● Task to carry out
Pull out of the data below the stretch of lines bounded by the one containing "お問い合わせフォーム (396, 1738)" and the one containing "Ústecký kraj (947, 1147)", both bounds included, unchanged.

= Beginning of Section =

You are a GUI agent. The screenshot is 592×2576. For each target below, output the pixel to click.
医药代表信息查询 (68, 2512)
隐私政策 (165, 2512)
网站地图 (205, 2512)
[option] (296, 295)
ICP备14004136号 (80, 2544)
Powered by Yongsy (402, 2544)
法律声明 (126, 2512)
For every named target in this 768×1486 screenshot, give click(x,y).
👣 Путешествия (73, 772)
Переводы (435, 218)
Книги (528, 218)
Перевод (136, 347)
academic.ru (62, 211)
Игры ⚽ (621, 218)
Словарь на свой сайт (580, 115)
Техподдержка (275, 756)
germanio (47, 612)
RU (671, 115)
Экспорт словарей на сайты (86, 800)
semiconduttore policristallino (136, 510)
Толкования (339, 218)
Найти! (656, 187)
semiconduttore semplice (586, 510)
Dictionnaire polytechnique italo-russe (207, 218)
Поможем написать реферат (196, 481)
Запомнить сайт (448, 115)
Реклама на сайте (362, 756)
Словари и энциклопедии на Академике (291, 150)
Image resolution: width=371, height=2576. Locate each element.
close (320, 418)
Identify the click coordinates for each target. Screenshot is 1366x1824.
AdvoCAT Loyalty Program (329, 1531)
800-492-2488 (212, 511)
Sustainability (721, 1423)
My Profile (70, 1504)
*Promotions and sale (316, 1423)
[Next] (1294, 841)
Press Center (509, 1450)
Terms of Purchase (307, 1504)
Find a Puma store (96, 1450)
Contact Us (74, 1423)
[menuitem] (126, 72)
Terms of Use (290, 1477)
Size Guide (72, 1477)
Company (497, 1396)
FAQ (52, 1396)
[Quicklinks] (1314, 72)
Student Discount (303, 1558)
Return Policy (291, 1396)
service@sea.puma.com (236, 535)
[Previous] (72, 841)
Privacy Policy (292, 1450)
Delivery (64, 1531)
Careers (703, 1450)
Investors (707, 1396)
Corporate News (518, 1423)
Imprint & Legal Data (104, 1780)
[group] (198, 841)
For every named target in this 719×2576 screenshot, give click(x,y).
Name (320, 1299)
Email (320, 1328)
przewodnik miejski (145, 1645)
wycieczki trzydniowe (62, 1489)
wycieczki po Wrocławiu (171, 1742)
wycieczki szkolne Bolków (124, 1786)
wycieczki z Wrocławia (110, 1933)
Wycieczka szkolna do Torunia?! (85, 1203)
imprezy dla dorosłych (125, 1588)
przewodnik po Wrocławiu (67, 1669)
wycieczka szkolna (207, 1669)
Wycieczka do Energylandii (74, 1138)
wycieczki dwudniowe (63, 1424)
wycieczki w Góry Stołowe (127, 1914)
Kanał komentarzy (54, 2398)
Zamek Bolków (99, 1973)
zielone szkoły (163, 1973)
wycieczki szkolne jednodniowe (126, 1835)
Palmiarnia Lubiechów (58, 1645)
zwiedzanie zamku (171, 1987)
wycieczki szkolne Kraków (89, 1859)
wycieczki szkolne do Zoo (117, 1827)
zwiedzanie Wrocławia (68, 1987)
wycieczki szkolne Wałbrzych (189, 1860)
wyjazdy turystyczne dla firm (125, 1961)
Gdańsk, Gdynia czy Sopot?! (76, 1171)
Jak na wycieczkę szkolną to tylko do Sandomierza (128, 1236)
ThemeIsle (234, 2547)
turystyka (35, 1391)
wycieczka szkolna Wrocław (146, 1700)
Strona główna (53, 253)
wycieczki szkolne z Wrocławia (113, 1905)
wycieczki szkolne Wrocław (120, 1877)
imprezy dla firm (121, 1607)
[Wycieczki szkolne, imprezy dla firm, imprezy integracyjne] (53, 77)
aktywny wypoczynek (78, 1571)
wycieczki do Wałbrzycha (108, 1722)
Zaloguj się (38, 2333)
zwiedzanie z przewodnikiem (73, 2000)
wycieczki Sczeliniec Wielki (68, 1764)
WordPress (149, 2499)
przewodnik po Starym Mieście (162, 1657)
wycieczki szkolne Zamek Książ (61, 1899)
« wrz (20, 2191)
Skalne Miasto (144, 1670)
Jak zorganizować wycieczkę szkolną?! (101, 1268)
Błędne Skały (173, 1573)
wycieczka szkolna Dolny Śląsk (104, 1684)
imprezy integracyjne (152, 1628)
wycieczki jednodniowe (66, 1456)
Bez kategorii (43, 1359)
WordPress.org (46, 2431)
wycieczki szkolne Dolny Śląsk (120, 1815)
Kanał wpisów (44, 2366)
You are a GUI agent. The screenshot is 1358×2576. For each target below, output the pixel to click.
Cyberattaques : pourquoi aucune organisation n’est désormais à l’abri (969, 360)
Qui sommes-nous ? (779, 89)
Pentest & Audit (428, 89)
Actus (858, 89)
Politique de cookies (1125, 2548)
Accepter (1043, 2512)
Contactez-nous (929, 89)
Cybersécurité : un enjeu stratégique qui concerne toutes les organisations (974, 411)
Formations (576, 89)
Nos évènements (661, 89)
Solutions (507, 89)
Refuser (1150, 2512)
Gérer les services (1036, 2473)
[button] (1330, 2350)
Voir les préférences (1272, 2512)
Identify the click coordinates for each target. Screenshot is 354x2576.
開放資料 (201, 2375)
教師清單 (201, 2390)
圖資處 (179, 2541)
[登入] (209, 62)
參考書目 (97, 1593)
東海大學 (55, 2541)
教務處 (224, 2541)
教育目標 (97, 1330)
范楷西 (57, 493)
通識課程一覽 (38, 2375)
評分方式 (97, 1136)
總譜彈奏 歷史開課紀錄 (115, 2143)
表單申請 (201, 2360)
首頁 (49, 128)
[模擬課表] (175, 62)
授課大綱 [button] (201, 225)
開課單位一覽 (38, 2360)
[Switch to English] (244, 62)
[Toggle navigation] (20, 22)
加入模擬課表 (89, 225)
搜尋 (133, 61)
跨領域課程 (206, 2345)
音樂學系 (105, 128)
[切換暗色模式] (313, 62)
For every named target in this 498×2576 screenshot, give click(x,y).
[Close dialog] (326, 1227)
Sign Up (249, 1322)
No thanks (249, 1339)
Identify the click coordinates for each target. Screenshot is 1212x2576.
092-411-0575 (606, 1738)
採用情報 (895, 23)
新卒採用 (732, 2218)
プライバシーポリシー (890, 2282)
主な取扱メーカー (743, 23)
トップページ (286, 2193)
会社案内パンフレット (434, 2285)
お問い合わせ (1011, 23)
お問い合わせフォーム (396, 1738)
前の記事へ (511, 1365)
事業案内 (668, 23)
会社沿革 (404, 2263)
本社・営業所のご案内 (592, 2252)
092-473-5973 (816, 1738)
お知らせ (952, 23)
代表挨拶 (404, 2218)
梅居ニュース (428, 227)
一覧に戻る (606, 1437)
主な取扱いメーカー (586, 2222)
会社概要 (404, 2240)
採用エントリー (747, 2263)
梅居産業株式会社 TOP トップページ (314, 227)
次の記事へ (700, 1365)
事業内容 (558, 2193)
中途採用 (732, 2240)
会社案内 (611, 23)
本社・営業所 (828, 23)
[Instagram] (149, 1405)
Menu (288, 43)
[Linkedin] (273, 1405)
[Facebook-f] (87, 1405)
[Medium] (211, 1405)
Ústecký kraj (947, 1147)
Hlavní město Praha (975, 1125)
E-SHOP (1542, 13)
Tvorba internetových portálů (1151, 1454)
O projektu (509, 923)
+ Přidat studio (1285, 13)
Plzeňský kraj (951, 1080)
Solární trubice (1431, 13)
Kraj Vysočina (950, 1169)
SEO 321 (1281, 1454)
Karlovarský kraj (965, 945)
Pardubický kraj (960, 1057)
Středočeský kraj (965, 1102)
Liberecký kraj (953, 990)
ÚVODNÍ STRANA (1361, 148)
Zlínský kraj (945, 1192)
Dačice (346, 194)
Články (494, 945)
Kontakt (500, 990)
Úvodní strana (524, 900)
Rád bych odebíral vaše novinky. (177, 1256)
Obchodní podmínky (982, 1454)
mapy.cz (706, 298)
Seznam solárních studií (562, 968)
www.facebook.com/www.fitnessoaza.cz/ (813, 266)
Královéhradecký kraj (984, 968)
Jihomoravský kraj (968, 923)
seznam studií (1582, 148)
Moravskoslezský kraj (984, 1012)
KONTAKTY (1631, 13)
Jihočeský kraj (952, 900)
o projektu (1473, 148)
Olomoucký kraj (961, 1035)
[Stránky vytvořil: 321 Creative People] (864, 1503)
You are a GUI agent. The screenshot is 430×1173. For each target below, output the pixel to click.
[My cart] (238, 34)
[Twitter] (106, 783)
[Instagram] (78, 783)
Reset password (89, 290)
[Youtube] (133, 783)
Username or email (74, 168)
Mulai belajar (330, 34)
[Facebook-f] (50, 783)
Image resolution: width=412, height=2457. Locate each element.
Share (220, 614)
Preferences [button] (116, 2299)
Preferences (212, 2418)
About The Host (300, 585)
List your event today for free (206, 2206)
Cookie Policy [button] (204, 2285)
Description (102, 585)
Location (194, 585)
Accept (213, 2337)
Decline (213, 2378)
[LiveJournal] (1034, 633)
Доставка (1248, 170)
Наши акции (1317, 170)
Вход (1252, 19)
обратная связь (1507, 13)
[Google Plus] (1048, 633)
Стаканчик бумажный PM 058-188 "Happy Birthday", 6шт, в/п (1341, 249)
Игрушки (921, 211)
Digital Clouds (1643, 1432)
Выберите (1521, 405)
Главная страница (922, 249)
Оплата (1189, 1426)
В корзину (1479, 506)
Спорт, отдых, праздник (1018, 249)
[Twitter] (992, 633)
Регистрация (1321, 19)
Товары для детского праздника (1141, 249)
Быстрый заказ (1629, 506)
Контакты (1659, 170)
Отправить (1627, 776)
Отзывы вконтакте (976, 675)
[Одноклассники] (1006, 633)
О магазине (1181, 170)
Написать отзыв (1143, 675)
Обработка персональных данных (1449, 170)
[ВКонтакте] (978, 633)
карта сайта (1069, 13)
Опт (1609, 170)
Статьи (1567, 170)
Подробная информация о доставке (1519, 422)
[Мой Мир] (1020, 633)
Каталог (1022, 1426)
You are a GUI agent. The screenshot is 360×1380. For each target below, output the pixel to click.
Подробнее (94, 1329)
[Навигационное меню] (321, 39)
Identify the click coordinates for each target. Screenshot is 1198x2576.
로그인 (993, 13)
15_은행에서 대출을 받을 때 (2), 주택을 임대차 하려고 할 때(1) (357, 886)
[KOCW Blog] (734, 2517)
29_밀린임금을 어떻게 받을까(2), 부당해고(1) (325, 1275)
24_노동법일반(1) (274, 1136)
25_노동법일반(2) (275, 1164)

= End of Section =

● Response to the exercise
お問い合わせフォーム (396, 1738)
前の記事へ (511, 1365)
事業案内 (668, 23)
会社沿革 (404, 2263)
本社・営業所のご案内 (592, 2252)
092-473-5973 (816, 1738)
お知らせ (952, 23)
代表挨拶 (404, 2218)
梅居ニュース (428, 227)
一覧に戻る (606, 1437)
主な取扱いメーカー (586, 2222)
会社概要 (404, 2240)
採用エントリー (747, 2263)
梅居産業株式会社 TOP トップページ (314, 227)
次の記事へ (700, 1365)
事業内容 (558, 2193)
中途採用 (732, 2240)
会社案内 (611, 23)
本社・営業所 (828, 23)
[Instagram] (149, 1405)
Menu (288, 43)
[Linkedin] (273, 1405)
[Facebook-f] (87, 1405)
[Medium] (211, 1405)
Ústecký kraj (947, 1147)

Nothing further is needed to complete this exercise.